(Source material)

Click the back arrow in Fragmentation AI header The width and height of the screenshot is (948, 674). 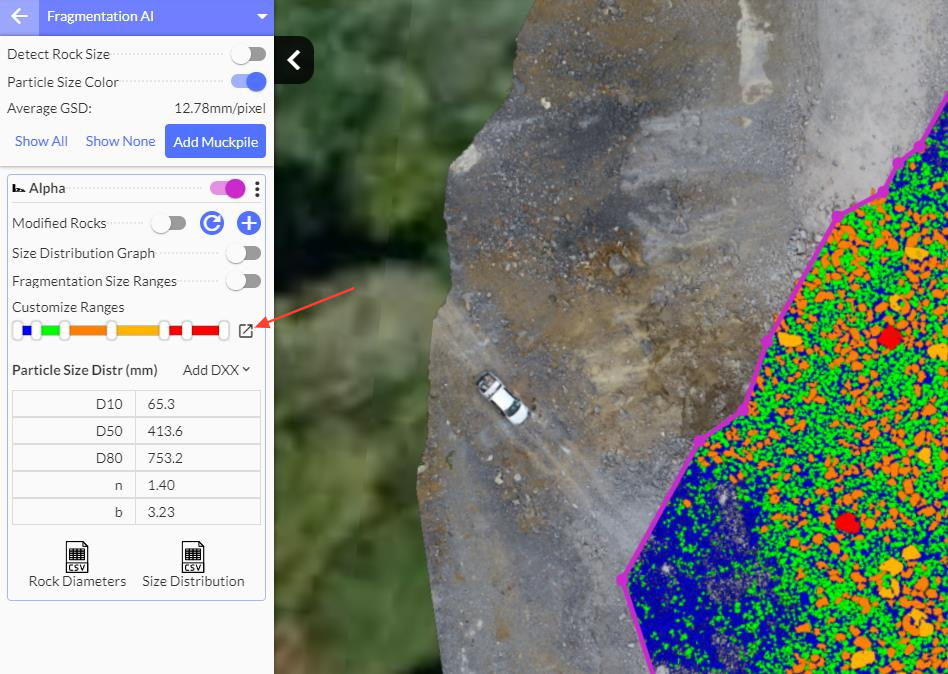click(x=19, y=16)
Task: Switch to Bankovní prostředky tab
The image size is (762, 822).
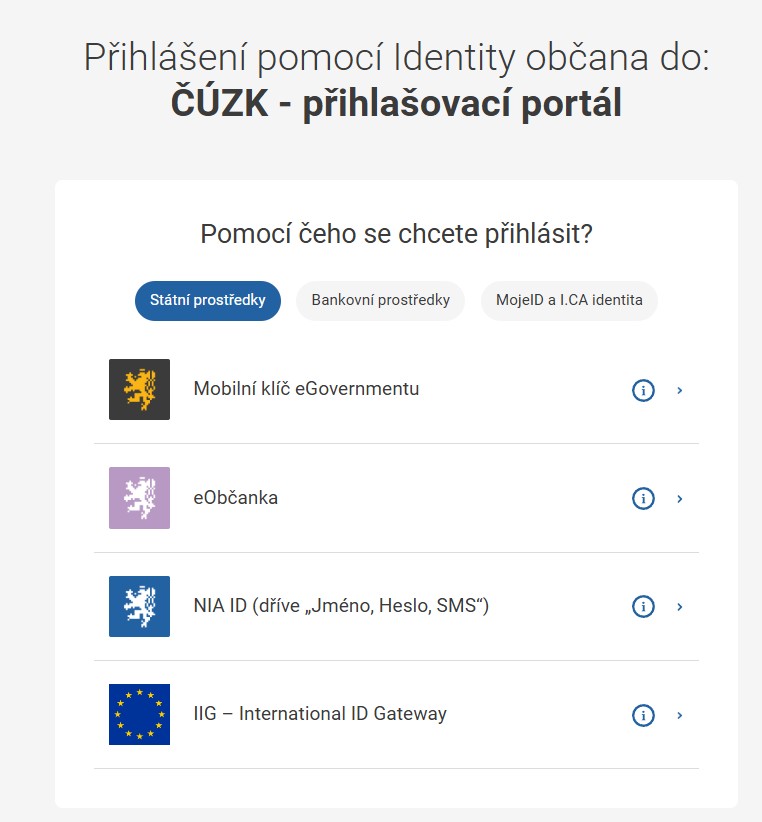Action: [x=380, y=300]
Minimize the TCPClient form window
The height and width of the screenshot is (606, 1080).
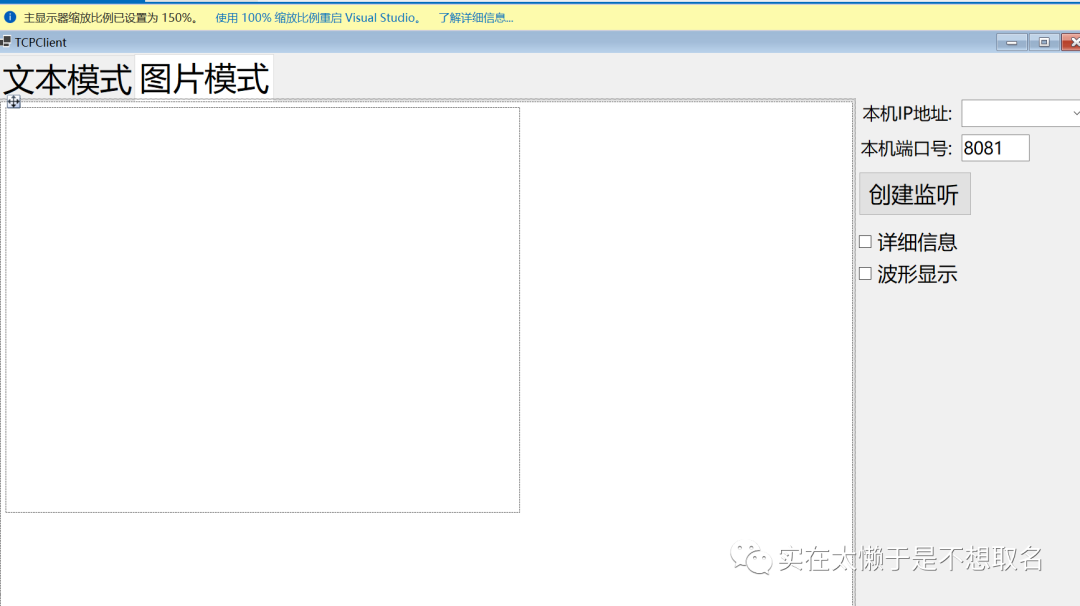point(1011,42)
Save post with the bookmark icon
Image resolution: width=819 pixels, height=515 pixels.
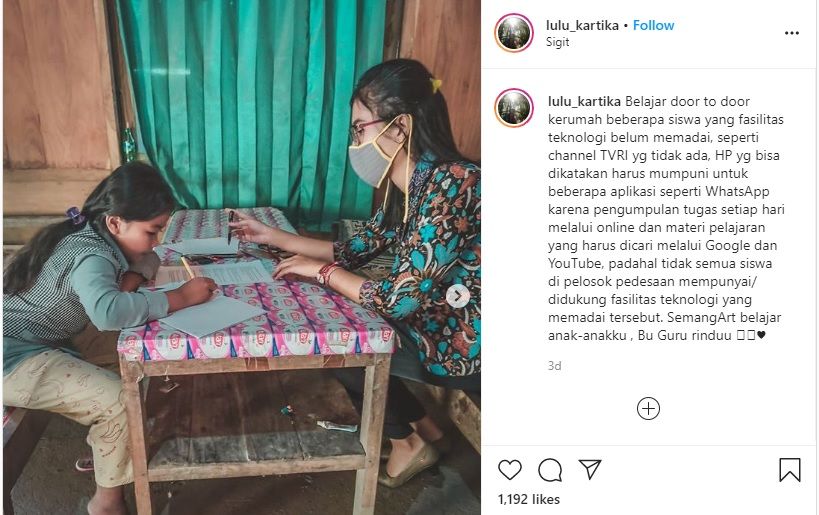click(789, 470)

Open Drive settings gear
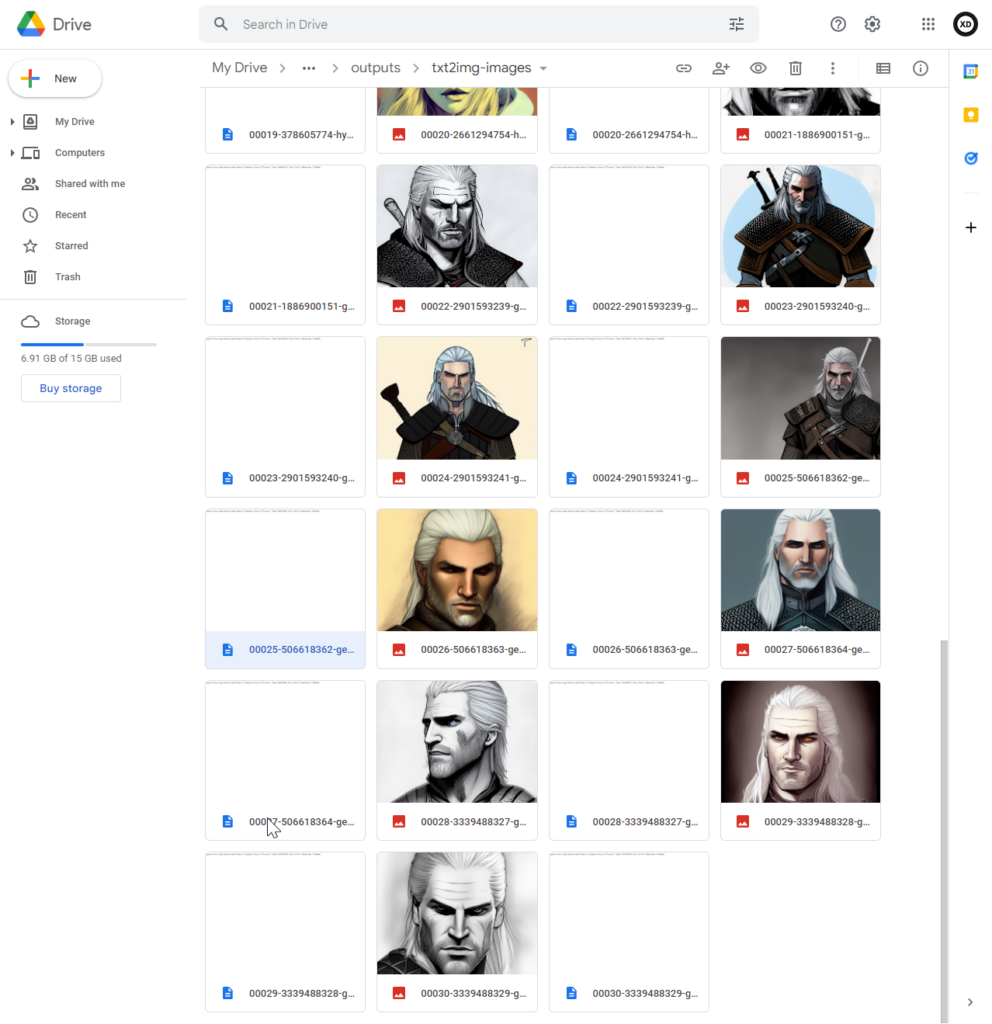(872, 24)
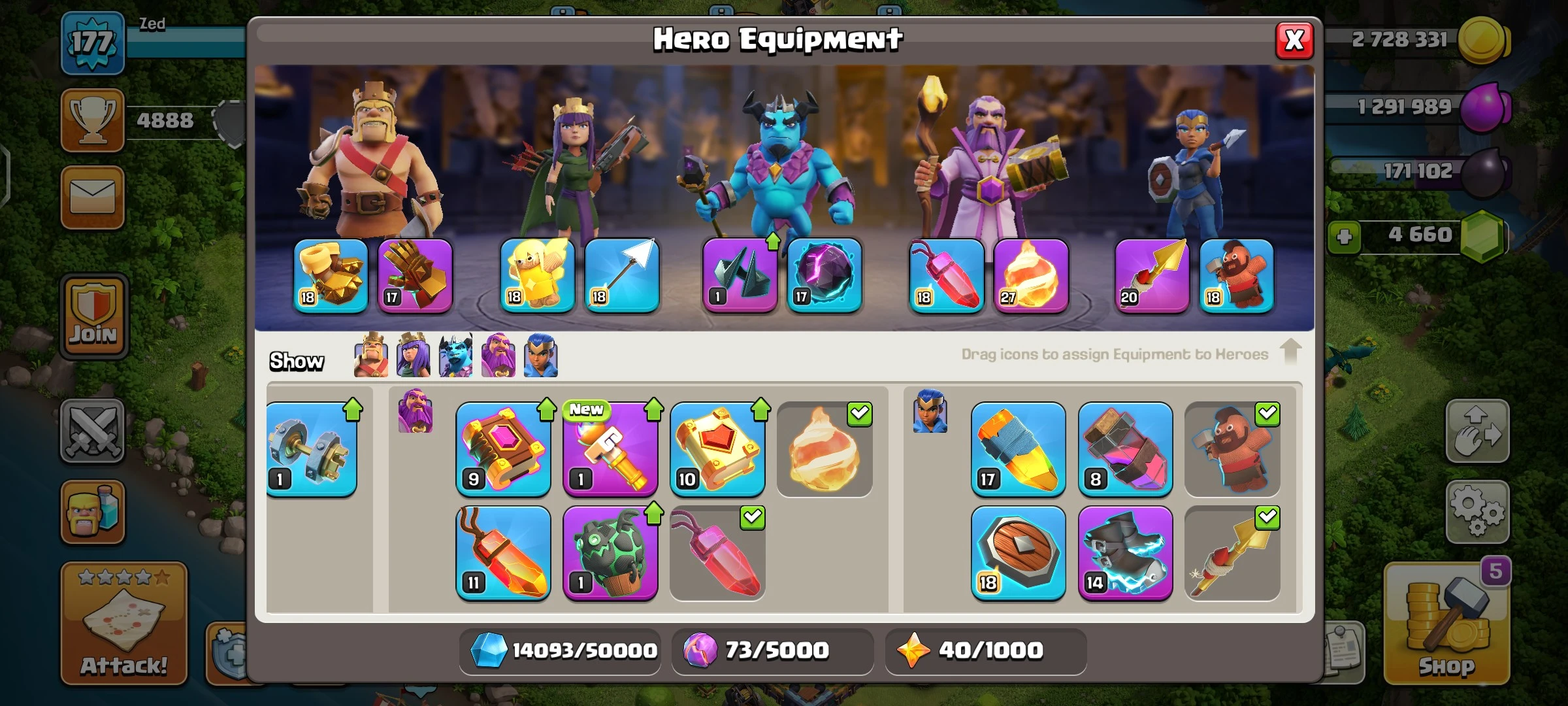Viewport: 1568px width, 706px height.
Task: Open the Shop
Action: pos(1446,623)
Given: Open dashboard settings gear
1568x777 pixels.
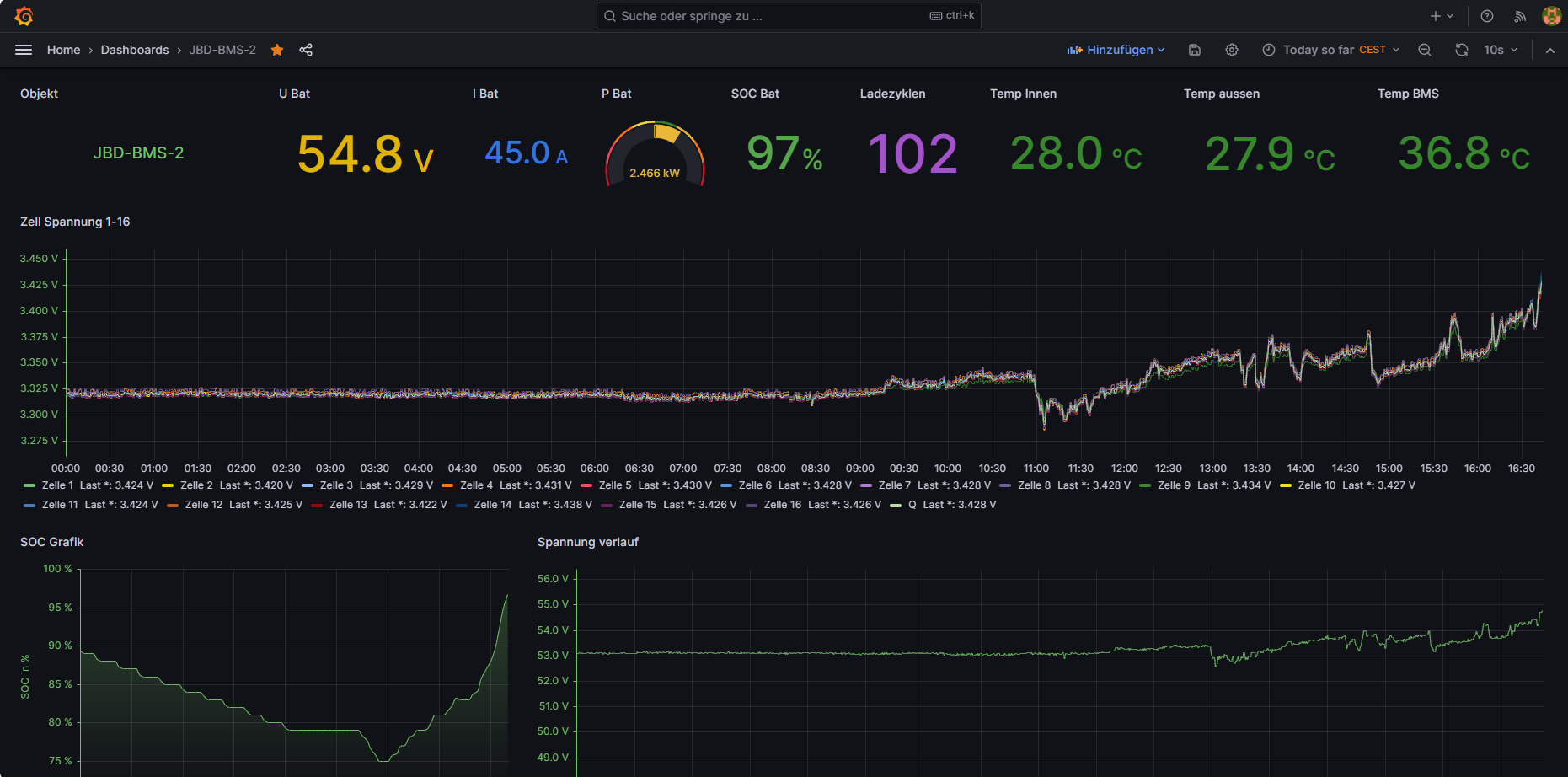Looking at the screenshot, I should coord(1232,50).
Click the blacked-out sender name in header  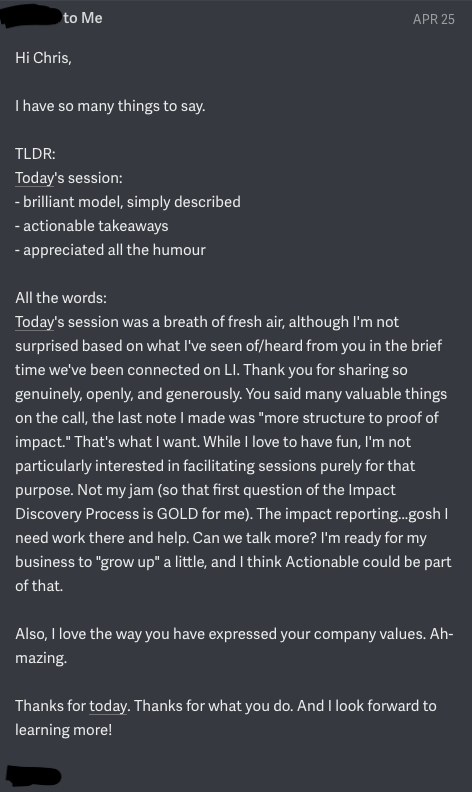(32, 18)
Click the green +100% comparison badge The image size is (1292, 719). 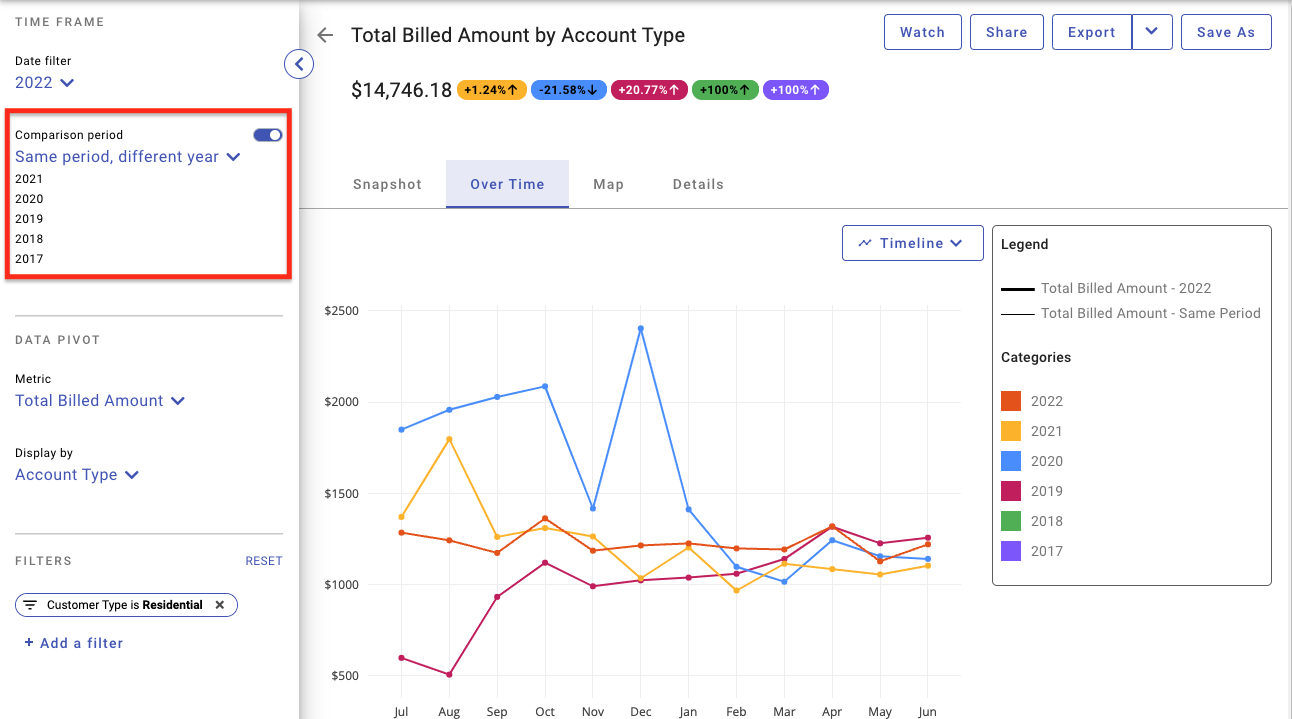(x=725, y=90)
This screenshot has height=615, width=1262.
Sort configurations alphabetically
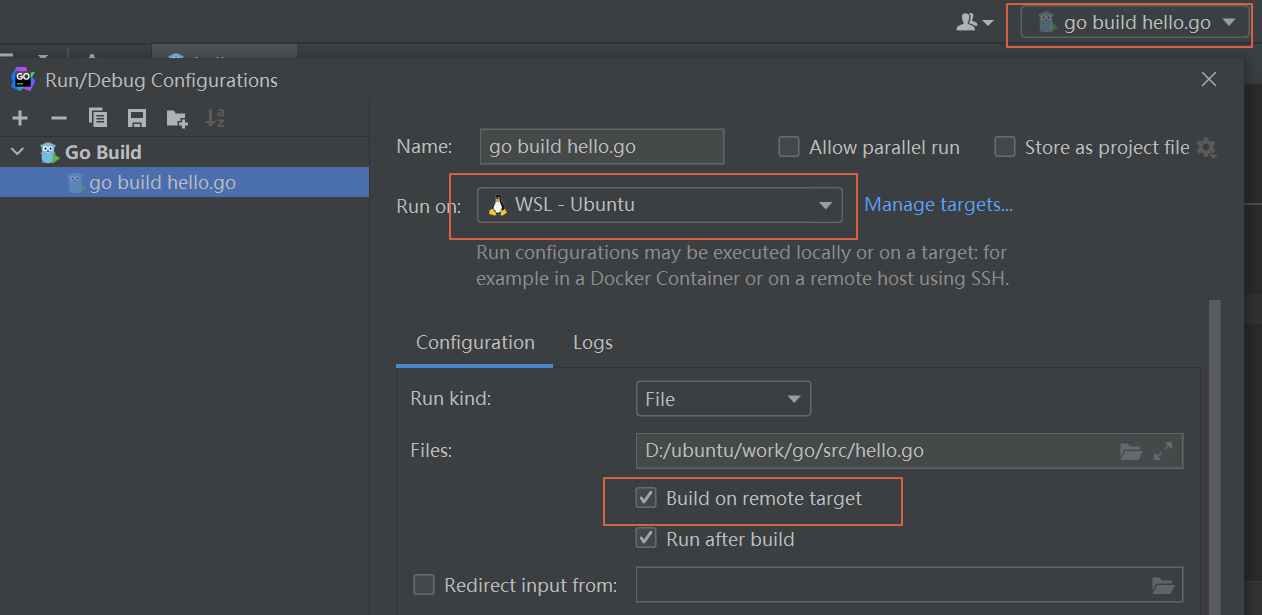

(End Source material)

What is being asked → For the entries above, print exactly the lines between the one with "Task: Switch to Bankovní prostředky tab" and the one with "Given: Open dashboard settings gear", inclusive, with no pictures.

Exercise output →
Task: Switch to Bankovní prostředky tab
The image size is (762, 822).
Action: [x=380, y=300]
Minimize the TCPClient form window
The height and width of the screenshot is (606, 1080).
point(1011,42)
Save post with the bookmark icon
Image resolution: width=819 pixels, height=515 pixels.
click(789, 470)

Open Drive settings gear
(872, 24)
Viewport: 1568px width, 706px height.
Task: Open the Shop
Action: pos(1446,623)
Given: Open dashboard settings gear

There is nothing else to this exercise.